# Wrong LTV Rate after coming off Fixed (part of the cohort)



## David_Dublin (9 Jul 2020)

Hi All,

We've had our capital balance reduced, we're delighted.

Now I am wondering whether we should pursue the fact that AIB put us on the wrong LTV rate when we went from Fixed to SVR in 2011. Details below:

We split our mortgage, half tracker, half fixed (3 yrs, from 2008)
Checking mortgage documentation, the Tracker Loan offer was based on LTV rate <= 50%, per the "Interest Rate Description" on the loan offer, so AIB had our total borrowing <= 50% LTV
When we went onto SVR in 2011, they put us on the standard SVR, no account of our low LTV
As part of the BDO appeal, we included a complain in relation to being put on the incorrect variable rate
The BDO Appeal Section 3 states: "Our records indicate that the Bank wrote to the Customer.....with a sample of rates available...including Fixed, Variable and LTV Variable, and in the absence of a reply the SVR would have been applied
We have no copy of this letter, and none was provided by AIB in the information request, nor in the BDO copy of all our documents
In 2017 I contacted the bank to request the <- 50% LTV, we paid for a valuation and the rate changed from 3.1% to 2.75% applied 1st November 2017
Is it worth pursuing AIB for the difference between the <=50% LTV rate and the SVR rate for the 6 years?

Thanks,

David


----------



## Brendan Burgess (9 Jul 2020)

Did the Appeals Panel rule on your appeal?   Did they refer to this aspect of it?
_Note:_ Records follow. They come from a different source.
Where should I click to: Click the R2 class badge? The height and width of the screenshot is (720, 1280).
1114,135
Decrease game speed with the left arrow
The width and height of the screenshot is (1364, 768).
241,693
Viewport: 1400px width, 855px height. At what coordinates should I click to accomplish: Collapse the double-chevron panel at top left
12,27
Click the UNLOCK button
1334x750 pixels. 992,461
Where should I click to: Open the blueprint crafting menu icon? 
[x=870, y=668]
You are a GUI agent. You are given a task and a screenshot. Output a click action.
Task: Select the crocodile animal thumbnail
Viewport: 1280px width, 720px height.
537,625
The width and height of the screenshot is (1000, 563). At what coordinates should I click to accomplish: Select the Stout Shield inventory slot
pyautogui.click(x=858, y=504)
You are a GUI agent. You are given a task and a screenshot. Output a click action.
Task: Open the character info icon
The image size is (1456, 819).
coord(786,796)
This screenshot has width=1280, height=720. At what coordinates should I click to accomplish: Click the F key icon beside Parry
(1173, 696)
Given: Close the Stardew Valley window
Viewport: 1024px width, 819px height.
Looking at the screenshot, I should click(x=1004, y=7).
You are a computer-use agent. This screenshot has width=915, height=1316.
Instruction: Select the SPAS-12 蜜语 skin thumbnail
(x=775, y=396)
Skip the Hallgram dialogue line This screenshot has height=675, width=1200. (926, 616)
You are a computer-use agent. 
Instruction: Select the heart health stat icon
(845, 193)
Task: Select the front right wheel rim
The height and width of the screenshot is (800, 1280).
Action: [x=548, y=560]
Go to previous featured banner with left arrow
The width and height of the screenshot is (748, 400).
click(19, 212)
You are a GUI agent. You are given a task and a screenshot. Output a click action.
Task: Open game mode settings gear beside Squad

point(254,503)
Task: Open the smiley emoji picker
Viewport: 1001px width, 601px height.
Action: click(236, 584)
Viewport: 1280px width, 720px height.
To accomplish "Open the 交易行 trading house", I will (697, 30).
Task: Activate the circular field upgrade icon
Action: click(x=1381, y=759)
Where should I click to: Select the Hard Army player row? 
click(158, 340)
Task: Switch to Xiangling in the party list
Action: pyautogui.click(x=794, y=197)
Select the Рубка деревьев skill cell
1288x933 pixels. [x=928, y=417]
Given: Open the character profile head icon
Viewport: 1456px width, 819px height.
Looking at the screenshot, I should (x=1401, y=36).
So you had a fixed rate mortgage which expired in 2011.

AIB wrote to you and asked you to choose a rate option.  The letter would have said "In the absence of a choice, the mortgage will default to the Standard Variable Rate" 

You did not make a choice, so they charged you the SVR. 

It is very likely that this letter was sent to you and you just ignored it.  A lot of people do.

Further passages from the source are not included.